The company commissioned the study along with the Cloud Security Alliance in the run-up to the RSA 2010 conference, which opens today. The peer-review study examined 29 enterprises, service providers and consulting firms.
Researchers found that companies faced a mixture of both malicious and accidental data loss dangers when adopting web services. The vulnerabilities also varied from malicious internal attacks to unintentional breaches from partners or end-users.
Among the most critical areas of vulnerability outlined in the report were application programming interface (API) development tools.
By tying so many other services into a cloud computing application, researchers suggested that companies were putting themselves at risk for a "weakest link" situation in which one service can be compromised and lead to an attack on all connected applications.

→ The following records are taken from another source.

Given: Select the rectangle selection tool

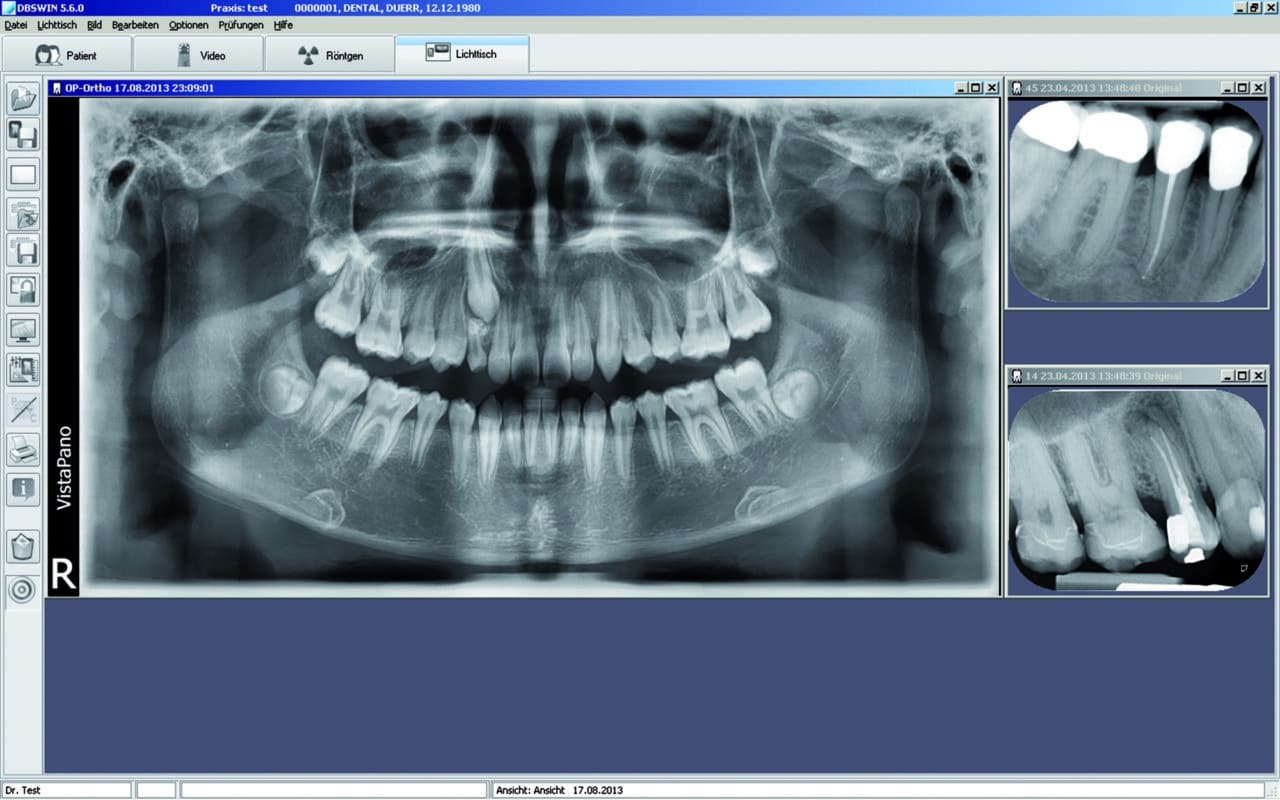Looking at the screenshot, I should (x=23, y=174).
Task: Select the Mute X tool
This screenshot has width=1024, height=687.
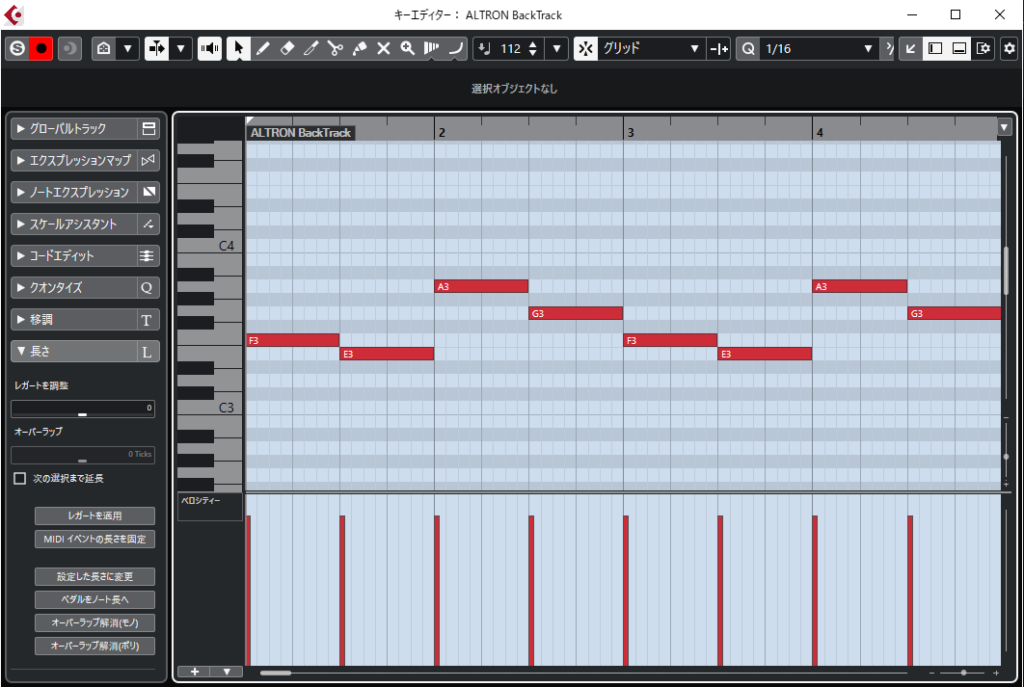Action: pyautogui.click(x=383, y=48)
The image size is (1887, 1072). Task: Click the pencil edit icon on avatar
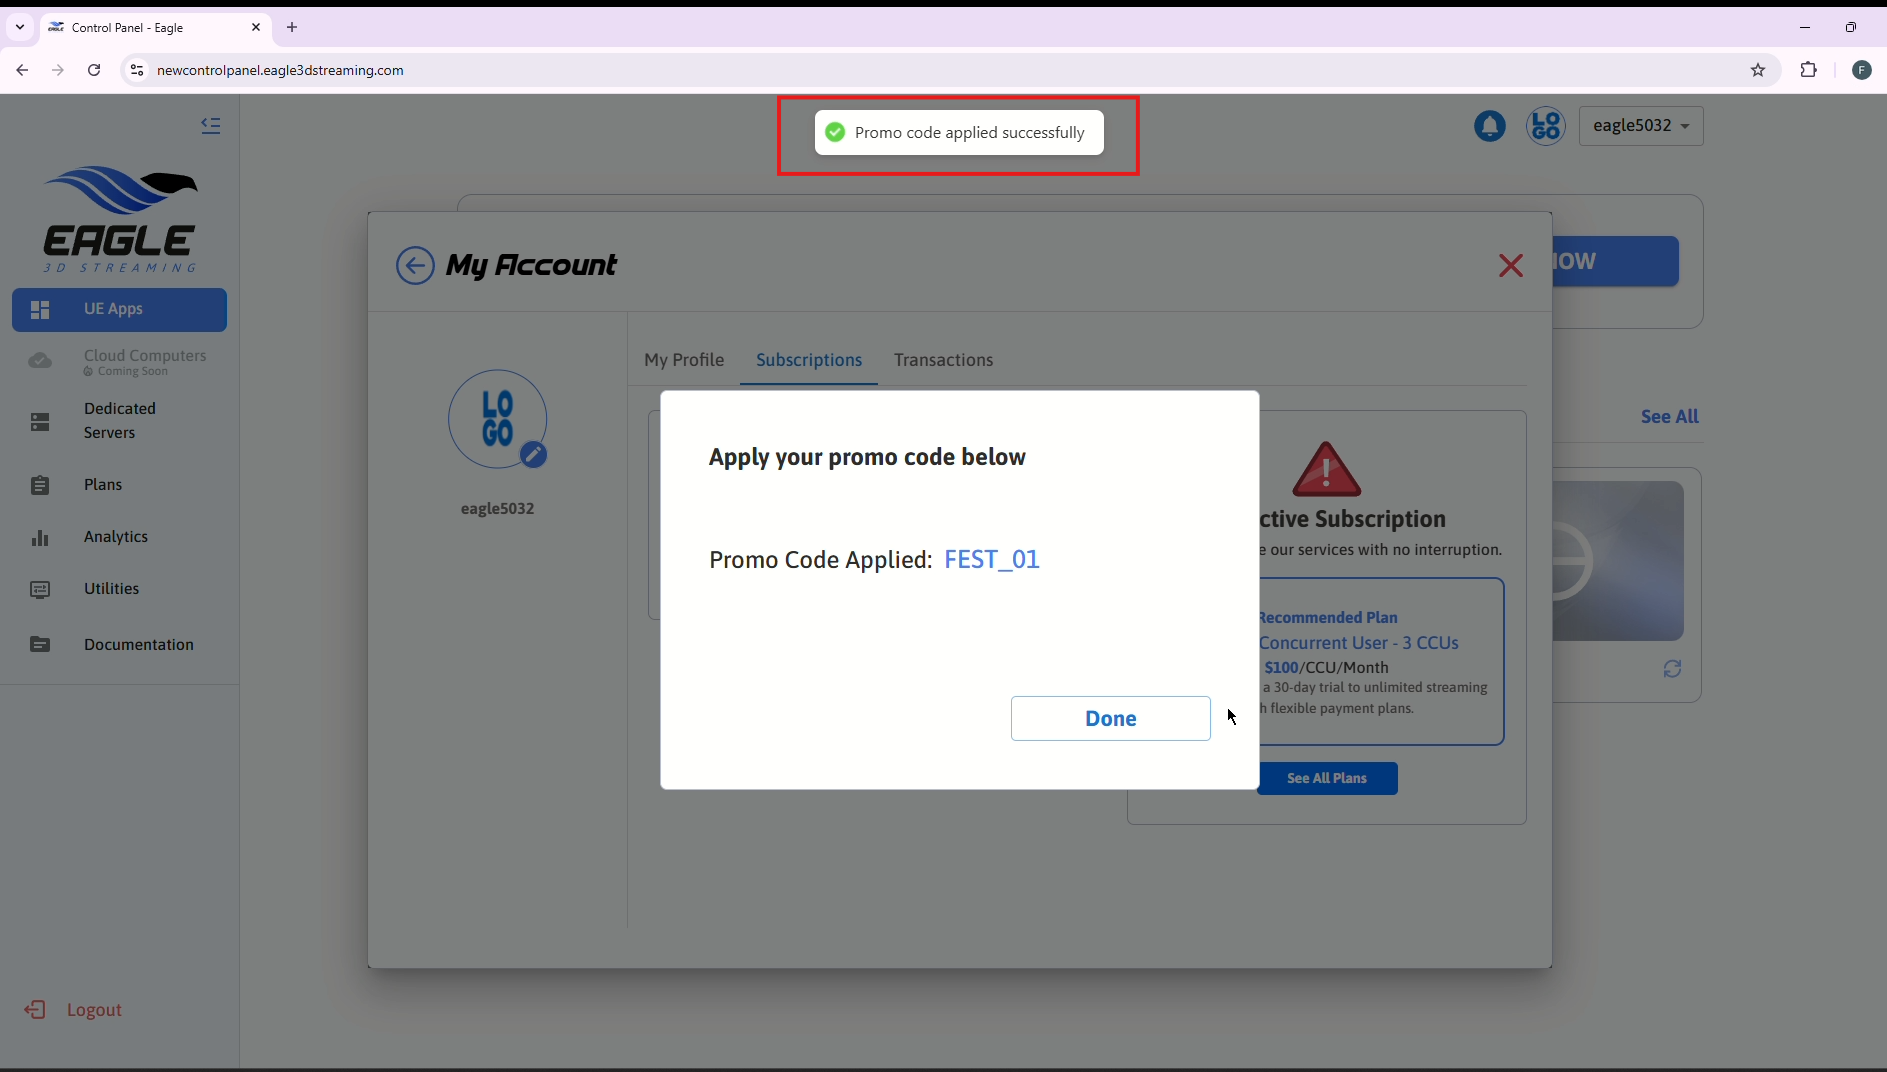point(534,455)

Other possible risks noted in the report include actions from malicious or disgruntled administrators and employees, online malware attacks and botnets, and the possibility of account theft.
By issuing the report, the companies hope to help firms better plan their cloud transitions and better understand cloud security, often cited as a major hurdle for the adoption of online services.
"Cloud services are clearly the next generation of information technology that enterprises must master," said Jim Reavis, security consultant and founder of the Cloud Security Alliance.
"The objective of this report was to not only identify those threats which are most germane to IT organisations but also help organisations understand how to proactively protect themselves."